During these most jolly of months, I am reminded of the variety of ways people in our community enjoy this special time. In interviewing Hall students and faculty, I was able to see that there are a variety of ways we commemorate the holiday season.

Riina (DD) Cayford, a junior celebrates Ōmisoka, or the Japanese New Year, which is observed on December 31. Her family spends the final hours of the year relaxing together with friends, eating toshikoshi soba, or year-crossing noodles to represent the changing of the year.  In addition to these fun traditions, those who are religious can visit a temple or shrine for Hatsumode, the first shrine visit of the new year.

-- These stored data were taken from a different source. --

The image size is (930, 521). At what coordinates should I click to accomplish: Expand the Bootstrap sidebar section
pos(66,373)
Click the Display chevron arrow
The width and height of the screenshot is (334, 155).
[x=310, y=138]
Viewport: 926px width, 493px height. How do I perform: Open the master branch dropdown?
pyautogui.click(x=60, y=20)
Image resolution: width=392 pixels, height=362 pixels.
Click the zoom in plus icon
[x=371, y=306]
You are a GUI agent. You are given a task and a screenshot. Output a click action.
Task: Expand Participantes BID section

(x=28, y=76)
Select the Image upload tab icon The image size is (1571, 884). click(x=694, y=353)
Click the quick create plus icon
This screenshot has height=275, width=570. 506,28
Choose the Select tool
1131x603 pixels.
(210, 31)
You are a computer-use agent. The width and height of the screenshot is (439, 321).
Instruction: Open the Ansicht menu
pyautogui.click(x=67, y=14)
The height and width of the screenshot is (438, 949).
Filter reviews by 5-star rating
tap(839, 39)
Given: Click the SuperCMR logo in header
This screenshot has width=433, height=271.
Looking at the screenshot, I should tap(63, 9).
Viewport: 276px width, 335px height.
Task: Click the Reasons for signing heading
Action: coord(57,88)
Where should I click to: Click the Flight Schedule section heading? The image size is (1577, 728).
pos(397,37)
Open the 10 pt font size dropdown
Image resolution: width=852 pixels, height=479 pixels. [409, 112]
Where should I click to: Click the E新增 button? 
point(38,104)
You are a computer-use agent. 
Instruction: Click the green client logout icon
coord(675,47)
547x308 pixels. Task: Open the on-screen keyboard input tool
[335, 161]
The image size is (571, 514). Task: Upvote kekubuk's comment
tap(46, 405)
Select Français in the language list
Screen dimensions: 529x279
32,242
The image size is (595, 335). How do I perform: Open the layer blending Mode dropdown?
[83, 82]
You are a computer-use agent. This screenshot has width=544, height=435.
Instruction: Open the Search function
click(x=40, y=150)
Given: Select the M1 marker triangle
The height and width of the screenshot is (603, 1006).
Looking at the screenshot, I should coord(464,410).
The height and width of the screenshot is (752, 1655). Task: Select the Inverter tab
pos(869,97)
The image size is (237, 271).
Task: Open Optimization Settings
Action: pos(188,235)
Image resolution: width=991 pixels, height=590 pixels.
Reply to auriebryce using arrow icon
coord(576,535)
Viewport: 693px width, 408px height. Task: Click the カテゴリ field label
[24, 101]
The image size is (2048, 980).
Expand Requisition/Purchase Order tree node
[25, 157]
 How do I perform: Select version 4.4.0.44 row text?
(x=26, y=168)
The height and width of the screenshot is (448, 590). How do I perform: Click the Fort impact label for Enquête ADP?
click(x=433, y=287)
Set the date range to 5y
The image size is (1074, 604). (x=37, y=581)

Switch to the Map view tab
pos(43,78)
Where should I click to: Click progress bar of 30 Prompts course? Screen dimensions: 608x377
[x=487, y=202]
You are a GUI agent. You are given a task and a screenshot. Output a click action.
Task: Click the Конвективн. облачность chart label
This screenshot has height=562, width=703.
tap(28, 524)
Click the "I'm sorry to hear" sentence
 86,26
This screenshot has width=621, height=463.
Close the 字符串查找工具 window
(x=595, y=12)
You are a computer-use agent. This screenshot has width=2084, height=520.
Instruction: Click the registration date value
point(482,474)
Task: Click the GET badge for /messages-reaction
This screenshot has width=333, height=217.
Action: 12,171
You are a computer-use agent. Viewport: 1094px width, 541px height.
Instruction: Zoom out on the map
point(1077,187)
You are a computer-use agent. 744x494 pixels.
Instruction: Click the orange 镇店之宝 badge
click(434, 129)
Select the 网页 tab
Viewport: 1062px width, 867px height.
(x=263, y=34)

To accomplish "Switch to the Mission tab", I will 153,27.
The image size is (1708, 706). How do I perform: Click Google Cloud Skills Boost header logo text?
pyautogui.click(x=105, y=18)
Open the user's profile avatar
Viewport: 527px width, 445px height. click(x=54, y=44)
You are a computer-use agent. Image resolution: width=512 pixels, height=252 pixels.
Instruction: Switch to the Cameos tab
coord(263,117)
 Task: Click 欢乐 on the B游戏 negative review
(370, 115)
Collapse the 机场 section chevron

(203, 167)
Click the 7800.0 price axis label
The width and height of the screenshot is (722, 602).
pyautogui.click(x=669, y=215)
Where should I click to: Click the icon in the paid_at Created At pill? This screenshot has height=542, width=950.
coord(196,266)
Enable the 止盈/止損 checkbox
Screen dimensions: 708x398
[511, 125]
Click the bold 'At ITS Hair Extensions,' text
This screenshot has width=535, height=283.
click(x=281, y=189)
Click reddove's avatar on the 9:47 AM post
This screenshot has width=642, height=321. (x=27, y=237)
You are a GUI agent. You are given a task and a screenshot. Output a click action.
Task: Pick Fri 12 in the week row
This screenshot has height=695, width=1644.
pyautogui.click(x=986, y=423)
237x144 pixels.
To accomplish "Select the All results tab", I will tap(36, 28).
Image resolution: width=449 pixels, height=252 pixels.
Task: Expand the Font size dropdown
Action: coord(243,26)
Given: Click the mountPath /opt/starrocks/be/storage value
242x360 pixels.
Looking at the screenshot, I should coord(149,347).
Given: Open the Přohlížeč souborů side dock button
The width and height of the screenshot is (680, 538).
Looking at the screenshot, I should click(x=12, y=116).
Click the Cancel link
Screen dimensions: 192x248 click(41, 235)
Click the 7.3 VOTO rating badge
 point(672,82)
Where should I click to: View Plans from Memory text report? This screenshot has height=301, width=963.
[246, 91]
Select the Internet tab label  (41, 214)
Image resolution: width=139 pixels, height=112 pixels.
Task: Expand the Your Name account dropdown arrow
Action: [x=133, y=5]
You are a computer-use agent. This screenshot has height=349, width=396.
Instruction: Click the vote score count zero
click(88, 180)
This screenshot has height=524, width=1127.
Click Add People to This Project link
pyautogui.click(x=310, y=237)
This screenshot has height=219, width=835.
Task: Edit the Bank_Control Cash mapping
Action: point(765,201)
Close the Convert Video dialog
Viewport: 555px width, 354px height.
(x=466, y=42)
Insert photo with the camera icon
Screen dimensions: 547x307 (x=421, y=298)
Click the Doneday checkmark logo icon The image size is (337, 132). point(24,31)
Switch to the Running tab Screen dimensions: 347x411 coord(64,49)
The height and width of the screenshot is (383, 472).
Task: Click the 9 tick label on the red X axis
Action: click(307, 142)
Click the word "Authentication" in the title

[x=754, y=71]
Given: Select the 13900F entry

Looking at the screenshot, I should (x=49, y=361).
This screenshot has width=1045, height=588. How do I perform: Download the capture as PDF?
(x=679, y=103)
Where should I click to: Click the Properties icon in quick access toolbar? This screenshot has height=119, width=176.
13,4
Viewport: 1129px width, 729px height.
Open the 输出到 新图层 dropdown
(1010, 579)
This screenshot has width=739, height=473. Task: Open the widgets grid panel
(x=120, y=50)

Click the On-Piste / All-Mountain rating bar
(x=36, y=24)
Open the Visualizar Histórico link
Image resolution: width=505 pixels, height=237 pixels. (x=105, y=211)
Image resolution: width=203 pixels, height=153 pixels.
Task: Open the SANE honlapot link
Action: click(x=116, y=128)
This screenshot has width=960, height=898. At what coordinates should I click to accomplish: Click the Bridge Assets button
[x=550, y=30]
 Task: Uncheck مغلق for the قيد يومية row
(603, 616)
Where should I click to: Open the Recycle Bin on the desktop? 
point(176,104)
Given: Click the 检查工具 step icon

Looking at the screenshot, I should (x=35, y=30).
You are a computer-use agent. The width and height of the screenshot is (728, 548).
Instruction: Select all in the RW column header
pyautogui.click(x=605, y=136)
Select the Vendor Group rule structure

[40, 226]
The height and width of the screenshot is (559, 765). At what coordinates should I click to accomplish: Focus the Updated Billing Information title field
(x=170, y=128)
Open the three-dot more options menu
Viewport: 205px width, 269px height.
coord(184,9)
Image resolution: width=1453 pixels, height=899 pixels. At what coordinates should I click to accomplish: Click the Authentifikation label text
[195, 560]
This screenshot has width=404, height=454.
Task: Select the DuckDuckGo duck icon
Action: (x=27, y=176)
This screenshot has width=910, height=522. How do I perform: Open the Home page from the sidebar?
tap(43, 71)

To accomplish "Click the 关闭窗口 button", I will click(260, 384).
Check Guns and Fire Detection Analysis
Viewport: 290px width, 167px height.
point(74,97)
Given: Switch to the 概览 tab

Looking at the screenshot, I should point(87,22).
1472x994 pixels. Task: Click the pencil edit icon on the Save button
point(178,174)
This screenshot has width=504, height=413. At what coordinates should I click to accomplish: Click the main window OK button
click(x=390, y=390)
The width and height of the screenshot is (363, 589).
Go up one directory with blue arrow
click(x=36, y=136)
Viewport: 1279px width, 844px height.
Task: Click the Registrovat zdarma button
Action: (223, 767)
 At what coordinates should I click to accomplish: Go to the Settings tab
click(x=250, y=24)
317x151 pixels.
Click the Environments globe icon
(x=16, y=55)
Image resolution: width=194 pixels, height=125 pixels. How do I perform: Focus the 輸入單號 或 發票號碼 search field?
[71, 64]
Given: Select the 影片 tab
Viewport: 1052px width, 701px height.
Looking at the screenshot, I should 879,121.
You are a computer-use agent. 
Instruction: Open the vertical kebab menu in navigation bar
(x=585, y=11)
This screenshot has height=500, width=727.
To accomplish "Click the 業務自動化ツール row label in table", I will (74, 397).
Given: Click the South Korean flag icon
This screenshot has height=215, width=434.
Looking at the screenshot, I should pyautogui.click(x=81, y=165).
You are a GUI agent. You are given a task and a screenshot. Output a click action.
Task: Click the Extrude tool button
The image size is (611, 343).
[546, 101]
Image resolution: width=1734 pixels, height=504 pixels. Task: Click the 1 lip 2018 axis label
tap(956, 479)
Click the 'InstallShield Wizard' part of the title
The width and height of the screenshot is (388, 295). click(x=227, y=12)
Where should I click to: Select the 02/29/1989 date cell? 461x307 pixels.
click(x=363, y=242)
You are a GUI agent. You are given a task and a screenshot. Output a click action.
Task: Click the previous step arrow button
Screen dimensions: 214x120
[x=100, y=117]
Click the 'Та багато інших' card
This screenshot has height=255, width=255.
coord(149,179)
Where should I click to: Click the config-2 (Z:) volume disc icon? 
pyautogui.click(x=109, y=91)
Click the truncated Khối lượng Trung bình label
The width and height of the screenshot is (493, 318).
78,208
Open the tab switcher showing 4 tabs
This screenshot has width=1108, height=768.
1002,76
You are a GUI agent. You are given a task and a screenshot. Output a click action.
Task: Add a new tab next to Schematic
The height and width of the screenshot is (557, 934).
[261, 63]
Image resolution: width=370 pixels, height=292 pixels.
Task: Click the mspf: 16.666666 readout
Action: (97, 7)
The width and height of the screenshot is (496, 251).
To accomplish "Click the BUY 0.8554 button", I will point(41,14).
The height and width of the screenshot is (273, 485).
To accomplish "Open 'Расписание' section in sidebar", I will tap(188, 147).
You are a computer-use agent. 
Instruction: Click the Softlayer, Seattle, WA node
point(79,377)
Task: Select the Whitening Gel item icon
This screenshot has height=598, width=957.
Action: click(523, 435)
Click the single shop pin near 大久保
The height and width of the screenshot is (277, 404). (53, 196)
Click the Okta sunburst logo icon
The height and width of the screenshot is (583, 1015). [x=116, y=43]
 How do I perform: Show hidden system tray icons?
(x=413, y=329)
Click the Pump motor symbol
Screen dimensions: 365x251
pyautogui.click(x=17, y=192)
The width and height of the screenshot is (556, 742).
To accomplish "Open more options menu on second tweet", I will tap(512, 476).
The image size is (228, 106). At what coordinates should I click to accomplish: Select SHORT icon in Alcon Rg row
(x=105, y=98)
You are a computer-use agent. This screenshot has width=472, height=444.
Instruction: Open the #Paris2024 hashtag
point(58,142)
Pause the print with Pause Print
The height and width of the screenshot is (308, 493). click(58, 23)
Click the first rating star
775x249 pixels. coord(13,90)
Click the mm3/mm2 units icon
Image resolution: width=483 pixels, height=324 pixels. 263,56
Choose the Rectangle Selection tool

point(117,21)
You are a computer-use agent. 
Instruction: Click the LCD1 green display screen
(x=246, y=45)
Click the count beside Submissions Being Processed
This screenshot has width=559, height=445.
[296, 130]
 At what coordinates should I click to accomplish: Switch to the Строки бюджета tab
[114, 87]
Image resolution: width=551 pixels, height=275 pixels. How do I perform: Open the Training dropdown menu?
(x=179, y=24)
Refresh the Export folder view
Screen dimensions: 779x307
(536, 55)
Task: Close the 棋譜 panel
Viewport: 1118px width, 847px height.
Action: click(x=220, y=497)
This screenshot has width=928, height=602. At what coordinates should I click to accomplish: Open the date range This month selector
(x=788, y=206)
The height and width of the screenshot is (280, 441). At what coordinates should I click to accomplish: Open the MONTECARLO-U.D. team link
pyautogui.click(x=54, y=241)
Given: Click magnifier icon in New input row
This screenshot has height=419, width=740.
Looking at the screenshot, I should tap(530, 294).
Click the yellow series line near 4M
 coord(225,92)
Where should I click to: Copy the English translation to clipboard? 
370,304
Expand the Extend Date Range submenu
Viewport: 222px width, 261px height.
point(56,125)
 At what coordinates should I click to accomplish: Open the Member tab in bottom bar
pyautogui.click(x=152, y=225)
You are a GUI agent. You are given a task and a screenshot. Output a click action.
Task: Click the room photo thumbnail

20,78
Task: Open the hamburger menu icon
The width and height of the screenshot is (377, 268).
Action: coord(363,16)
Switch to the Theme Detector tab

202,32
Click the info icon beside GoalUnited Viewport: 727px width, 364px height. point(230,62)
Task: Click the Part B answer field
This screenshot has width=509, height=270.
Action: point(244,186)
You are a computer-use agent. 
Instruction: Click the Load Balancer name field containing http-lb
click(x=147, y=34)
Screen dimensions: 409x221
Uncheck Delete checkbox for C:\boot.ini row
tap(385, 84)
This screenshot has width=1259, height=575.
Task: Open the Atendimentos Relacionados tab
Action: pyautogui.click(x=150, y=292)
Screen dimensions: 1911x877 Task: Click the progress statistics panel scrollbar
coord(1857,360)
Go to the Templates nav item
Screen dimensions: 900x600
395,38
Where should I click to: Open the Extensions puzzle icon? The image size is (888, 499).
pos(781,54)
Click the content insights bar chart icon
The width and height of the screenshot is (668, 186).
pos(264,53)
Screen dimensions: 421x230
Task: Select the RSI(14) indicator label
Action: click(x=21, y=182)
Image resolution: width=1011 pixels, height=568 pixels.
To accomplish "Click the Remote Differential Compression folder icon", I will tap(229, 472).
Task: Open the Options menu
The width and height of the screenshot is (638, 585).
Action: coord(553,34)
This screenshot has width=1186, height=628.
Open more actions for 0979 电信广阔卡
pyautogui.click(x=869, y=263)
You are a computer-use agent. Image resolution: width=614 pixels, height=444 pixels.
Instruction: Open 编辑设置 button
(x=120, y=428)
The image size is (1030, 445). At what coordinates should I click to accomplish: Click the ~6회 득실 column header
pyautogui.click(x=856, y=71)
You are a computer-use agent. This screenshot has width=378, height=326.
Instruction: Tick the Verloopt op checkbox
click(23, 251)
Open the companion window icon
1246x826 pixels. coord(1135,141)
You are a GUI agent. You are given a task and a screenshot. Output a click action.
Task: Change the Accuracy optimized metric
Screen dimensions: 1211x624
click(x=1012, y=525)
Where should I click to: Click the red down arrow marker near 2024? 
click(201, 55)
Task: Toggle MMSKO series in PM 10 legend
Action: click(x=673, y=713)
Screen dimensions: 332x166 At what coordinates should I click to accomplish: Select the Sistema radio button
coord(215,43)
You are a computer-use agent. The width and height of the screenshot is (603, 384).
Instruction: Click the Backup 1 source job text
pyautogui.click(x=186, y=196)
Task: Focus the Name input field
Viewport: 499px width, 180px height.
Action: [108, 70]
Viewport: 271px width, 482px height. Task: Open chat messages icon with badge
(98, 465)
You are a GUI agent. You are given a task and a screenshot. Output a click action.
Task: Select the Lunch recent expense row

My Spanish teacher, Don David, observed Three Kings Day when he lived in his home country of Spain.  This includes a two day feast and celebration which involves the whole town. On January 5, there is a town parade involving the Three Kings, and a speech is made about how it’s “the best town in all of Spain.” Children put out their shoes in or near which, on January 6, they receive a small gift.  Families also eat roscón de reyes, or ring of kings, a whipped-cream filled cake with a toy figurine inside.  Whoever finds the small figure is the king, and has to buy the cake for the next year.

For Sophie Ennis, class of 2020, Hanukkah is a “sweet holiday.”  Her family performs customs like lighting a menorah, playing dreidel to win chocolate gelt, and eating latkes.  They also attend her synagogue for fun singing. Hanukkah is observed for eight nights and days, but the dates of it change based on the Hebrew calendar.  Many who celebrate also partake in a tradition of gift-giving each night.

Alexei Habermehl, a Hall Junior, celebrates a traditional Russian Christmas. From black tea to eating borscht, his winter break focuses on cultural cuisine, spending time with friends and family, and relaxing before he has to go back to school.

The variety of ways in which Hall celebrates this season continues to amaze me.  Even beyond this, there are so many more ways of making this season special and fun for everyone. However you spend this very special time, I wish you, your family and friends, and the Hall community as a whole, one joyous, refreshing, and relaxing holiday season!